How would I find the formula that relates the height of water to the volume of water in a sphere when the water is added at 0.5cm^3/s and the sphere's radius is 1cm (or if easier, any radius, if not, stick to 1cm radius)?
OR
How would I find the formula that relates the height of water in a sphere to the time taken when the water is added at 0.5cm^3/s and the sphere's radius is 1cm (again if easier, any radius, if not, stick to 1cm radius)?
Any one of those will do, but if you're feeling extra intrepid both would be extremely helpful, though again, I will still give best answer for just one.

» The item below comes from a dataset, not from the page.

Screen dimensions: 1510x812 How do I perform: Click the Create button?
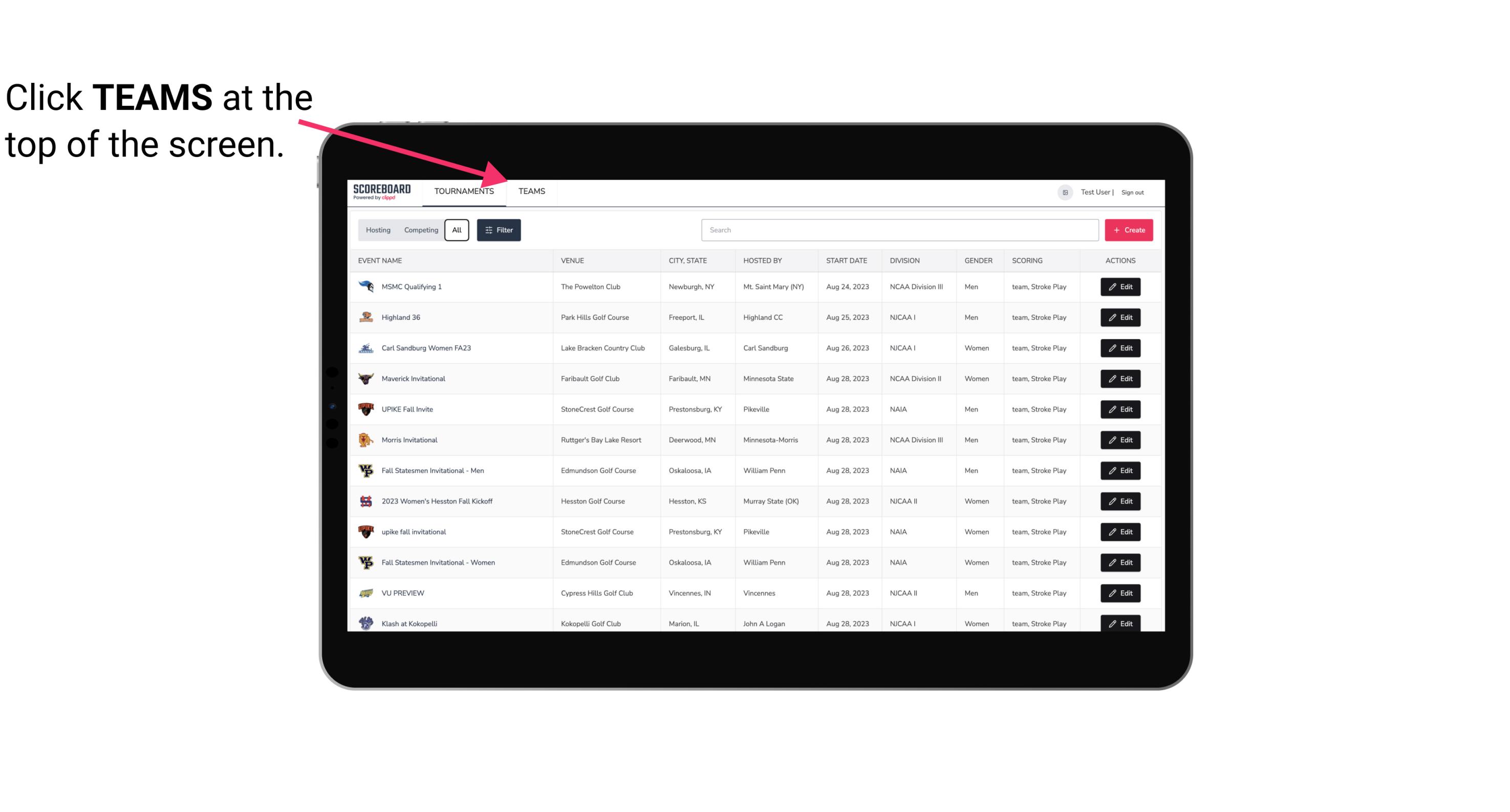[x=1129, y=230]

Comment: I know (or at least think) it should use the chain formula thing from differentiation because it needs to relate time into the formula
V=(4/3) * pi * (h/2)^3
(I've used the sphere volume formula and replaced the r with h/2 because I want the formula to be V and h)

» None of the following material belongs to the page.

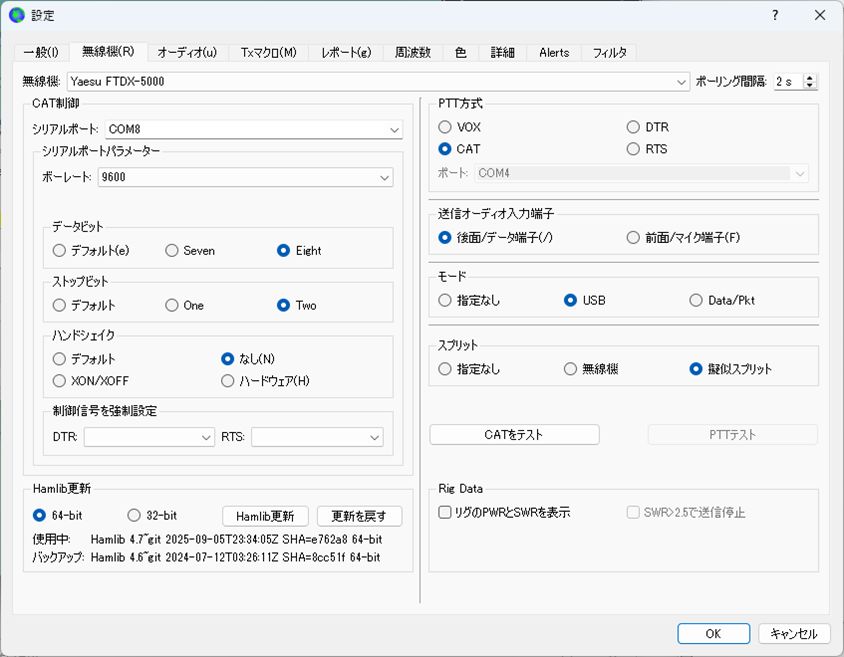This screenshot has height=657, width=844.
Task: Select VOX as PTT method
Action: (x=445, y=127)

I've put it into the formula and have
dv/dt = (dv/dh) * (dh/dt)
0.5cm^3/s = (pi * h^2)/2 * (dh/dt)
dh/dt = 1/(pi * h^2)
However I don't know what to do from there. I don't understand what that value is supposed to mean, rate at which h changes? Like, what? Any help would be appreciated, even if it doesn't go the way I just went using the chain rule.
Best Answer
If the sphere has a radius of $r$, and the height of the water is $h$, then the volume of a spherical cap (as mentioned by @Aretino) is given by $$\frac{\pi h}{6}\left(3a^2 + h^2\right)$$ but $a = \sqrt{r^2 - (r - h)^2}$, so $$V = \frac{\pi h^3}{6}\left(3(2r - h)^2 + 1\right)$$
There we have your equation relating the height $h$ of the water and the volume $V$. With some algebraic manipulation, we can write $h$ in terms of $V$ (I think), and then we know $V = 0.5t$ where $t$ is the time in seconds, $V$ is the volume in $\text{cm}^3$, and $h$ is the height of the water in $\text{cm}$.

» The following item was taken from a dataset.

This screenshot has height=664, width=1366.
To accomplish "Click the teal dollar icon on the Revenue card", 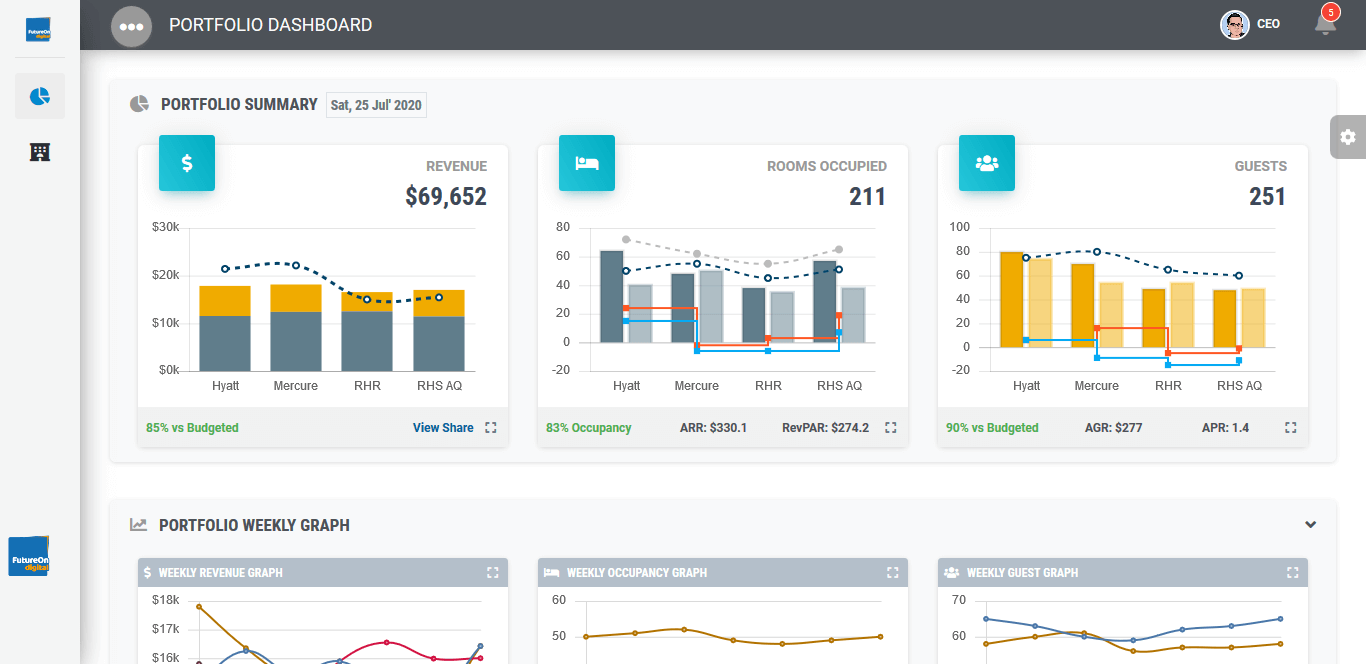I will pyautogui.click(x=187, y=163).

We know that $\frac{dV}{dt} = 0.5\ \text{cm}^3\text{s}^{-1}$, so to find the rate of change in height with respect to time:
$$ \begin{align} V &= \frac{\pi h^3}{6}\left(3(2r - h)^2 + 1\right) \\ \implies \frac{dV}{dt} &= \frac{d}{dt}\left(\frac{\pi h^3}{6}\left(3(2r - h)^2 + 1\right)\right) \\ \implies 0.5 &= \frac{dh}{dt} \cdot \frac{d}{dh}\left(\frac{\pi h^3}{6}\left(3(2r - h)^2 + 1\right)\right) \\ &= \frac{dh}{dt}\left( \frac{d\left(\frac{\pi h^3}{6}\right)}{dh}\left(3(2r - h)^2 + 1\right) + \left(\frac{\pi h^3}{6}\right)\frac{d\left(3(2r - h)^2 + 1\right)}{dh}\right) \\ &= \frac{dh}{dt}\left(\frac{\pi h^2}{2}\left(3(2r - h)^2 + 1\right) + \frac{\pi h}{6}\left(6h - 12r\right)\right) \\ &= \frac{dh}{dt} \cdot \frac{\pi h}{6}\left(3h\left(3(2r - h)^2 + 1\right) + 6h - 12r\right) \\ \implies \frac{dh}{dt} &= 0.5 \left(\frac{\pi h}{6}\left(3h\left(3(2r - h)^2 + 1\right) + 6h - 12r\right)\right)^{-1} \end{align} $$